TASK GOAL:
Up to and including the line containing "Given: Click the 登录 sign-in button in Word", please reproduce the lines of the listing below, starting from the top.

EXTRACTED MATERIAL:
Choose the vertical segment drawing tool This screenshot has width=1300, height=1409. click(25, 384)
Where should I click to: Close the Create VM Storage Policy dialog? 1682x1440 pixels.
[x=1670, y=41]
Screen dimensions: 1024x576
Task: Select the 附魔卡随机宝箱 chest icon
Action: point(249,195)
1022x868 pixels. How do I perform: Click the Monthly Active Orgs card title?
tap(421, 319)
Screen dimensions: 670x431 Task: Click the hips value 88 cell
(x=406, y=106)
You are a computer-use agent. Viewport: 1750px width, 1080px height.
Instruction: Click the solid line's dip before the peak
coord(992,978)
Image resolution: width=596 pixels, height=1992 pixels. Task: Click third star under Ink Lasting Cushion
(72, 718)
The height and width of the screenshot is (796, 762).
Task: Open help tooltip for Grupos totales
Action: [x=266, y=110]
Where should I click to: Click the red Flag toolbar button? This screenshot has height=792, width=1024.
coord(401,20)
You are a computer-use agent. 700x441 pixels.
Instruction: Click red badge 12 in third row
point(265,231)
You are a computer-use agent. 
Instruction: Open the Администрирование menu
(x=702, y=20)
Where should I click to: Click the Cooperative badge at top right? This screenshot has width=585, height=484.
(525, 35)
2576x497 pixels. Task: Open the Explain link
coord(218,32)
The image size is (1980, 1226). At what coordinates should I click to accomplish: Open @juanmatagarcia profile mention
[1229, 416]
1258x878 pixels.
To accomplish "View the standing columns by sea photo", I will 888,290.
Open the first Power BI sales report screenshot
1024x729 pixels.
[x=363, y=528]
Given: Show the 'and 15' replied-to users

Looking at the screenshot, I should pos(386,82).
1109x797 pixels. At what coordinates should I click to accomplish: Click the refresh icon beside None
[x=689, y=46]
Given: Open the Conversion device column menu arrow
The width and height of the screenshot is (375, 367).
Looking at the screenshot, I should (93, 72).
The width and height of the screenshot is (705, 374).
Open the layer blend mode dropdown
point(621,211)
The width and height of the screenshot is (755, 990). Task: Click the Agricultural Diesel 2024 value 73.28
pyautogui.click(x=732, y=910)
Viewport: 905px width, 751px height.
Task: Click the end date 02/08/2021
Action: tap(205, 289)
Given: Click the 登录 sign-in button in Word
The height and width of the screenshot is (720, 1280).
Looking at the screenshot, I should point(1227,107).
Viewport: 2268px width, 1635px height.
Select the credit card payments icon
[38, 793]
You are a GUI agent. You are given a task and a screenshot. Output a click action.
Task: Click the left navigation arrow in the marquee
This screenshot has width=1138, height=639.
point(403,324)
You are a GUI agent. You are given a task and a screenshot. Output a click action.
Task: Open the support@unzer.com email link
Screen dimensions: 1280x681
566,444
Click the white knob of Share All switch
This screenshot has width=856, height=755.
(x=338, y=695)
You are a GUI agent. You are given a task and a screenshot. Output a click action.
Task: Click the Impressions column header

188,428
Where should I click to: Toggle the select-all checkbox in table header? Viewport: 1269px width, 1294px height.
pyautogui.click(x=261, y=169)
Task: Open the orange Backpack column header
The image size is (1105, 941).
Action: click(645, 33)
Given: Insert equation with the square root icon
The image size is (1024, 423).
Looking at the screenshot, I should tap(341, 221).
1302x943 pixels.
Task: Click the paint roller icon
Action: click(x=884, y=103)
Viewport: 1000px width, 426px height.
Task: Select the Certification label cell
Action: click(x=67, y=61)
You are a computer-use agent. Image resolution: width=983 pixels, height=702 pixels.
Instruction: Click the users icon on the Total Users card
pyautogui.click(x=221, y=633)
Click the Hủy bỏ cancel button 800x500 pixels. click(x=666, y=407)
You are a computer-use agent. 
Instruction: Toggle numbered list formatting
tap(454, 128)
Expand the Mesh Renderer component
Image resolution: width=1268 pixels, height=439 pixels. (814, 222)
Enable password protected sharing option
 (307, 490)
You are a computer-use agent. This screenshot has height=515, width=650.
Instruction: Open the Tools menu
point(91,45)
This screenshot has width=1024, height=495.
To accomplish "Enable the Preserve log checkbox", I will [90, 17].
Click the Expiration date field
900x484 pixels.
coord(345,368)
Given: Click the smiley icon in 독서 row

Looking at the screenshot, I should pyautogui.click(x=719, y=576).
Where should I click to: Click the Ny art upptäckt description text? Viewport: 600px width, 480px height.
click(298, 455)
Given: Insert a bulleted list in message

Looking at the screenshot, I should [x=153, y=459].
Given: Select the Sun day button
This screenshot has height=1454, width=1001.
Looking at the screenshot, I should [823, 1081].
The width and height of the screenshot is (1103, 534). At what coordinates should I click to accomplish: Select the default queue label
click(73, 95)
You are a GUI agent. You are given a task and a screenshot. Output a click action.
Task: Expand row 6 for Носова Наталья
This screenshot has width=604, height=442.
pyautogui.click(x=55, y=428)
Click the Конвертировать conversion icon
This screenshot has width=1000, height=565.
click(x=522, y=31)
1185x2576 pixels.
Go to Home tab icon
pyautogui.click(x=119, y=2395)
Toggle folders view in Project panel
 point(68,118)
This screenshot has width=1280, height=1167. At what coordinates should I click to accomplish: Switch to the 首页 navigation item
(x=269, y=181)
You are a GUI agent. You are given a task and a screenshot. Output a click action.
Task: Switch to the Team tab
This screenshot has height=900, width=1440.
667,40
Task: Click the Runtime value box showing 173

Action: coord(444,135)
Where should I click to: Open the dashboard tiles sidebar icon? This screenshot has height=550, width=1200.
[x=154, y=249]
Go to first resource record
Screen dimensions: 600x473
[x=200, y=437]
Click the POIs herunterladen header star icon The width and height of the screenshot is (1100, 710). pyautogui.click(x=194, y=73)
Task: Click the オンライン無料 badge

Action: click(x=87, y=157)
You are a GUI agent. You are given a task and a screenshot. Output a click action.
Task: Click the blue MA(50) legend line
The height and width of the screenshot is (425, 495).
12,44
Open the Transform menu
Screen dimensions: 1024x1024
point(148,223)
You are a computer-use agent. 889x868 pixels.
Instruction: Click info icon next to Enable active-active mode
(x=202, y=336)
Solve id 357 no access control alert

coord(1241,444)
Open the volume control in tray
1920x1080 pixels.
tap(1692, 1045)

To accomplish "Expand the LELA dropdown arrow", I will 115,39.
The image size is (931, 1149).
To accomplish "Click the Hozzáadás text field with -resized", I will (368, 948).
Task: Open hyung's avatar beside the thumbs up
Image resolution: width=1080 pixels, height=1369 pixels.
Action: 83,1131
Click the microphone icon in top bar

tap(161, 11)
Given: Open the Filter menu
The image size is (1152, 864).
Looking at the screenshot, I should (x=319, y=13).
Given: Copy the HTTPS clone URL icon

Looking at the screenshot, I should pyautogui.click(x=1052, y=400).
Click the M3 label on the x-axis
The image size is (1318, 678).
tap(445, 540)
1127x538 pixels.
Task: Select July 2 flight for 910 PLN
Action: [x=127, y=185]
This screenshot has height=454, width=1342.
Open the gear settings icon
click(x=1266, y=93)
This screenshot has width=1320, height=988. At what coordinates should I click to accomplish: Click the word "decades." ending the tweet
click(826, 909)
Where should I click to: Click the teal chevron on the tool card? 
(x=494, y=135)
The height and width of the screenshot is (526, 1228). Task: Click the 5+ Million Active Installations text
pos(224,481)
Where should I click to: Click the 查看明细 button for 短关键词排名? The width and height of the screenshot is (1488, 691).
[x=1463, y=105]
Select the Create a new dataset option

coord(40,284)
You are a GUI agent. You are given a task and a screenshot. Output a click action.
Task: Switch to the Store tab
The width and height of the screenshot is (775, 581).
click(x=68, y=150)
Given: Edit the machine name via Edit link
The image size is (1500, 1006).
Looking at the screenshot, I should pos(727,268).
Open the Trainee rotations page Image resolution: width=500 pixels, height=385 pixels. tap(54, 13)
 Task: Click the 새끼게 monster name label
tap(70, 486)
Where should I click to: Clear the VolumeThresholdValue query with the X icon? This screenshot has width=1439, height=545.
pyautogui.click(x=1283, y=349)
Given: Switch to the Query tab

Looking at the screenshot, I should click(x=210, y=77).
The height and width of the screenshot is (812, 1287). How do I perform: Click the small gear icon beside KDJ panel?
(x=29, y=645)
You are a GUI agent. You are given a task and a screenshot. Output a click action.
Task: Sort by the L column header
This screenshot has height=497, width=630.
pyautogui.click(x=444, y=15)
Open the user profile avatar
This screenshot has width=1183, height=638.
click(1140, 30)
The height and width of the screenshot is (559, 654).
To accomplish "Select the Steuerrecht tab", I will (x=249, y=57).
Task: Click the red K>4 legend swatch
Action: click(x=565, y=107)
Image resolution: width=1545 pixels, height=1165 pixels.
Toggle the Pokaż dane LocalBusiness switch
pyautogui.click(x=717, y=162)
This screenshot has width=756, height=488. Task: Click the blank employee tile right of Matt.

WRITTEN RESPONSE:
Choose the vertical segment drawing tool This screenshot has width=1300, height=1409. click(25, 384)
Where should I click to: Close the Create VM Storage Policy dialog? 1682x1440 pixels.
[x=1670, y=41]
Screen dimensions: 1024x576
Task: Select the 附魔卡随机宝箱 chest icon
Action: point(249,195)
1022x868 pixels. How do I perform: Click the Monthly Active Orgs card title?
tap(421, 319)
Screen dimensions: 670x431 Task: Click the hips value 88 cell
(x=406, y=106)
You are a computer-use agent. Viewport: 1750px width, 1080px height.
Instruction: Click the solid line's dip before the peak
coord(992,978)
Image resolution: width=596 pixels, height=1992 pixels. Task: Click third star under Ink Lasting Cushion
(72, 718)
The height and width of the screenshot is (796, 762).
Task: Open help tooltip for Grupos totales
Action: [x=266, y=110]
Where should I click to: Click the red Flag toolbar button? This screenshot has height=792, width=1024.
coord(401,20)
You are a computer-use agent. 700x441 pixels.
Instruction: Click red badge 12 in third row
point(265,231)
You are a computer-use agent. 
Instruction: Open the Администрирование menu
(x=702, y=20)
Where should I click to: Click the Cooperative badge at top right? This screenshot has width=585, height=484.
(525, 35)
2576x497 pixels. Task: Open the Explain link
coord(218,32)
The image size is (1980, 1226). At what coordinates should I click to accomplish: Open @juanmatagarcia profile mention
[1229, 416]
1258x878 pixels.
To accomplish "View the standing columns by sea photo", I will 888,290.
Open the first Power BI sales report screenshot
1024x729 pixels.
[x=363, y=528]
Given: Show the 'and 15' replied-to users

Looking at the screenshot, I should pos(386,82).
1109x797 pixels. At what coordinates should I click to accomplish: Click the refresh icon beside None
[x=689, y=46]
Given: Open the Conversion device column menu arrow
The width and height of the screenshot is (375, 367).
Looking at the screenshot, I should (93, 72).
The width and height of the screenshot is (705, 374).
Open the layer blend mode dropdown
point(621,211)
The width and height of the screenshot is (755, 990). Task: Click the Agricultural Diesel 2024 value 73.28
pyautogui.click(x=732, y=910)
Viewport: 905px width, 751px height.
Task: Click the end date 02/08/2021
Action: tap(205, 289)
Given: Click the 登录 sign-in button in Word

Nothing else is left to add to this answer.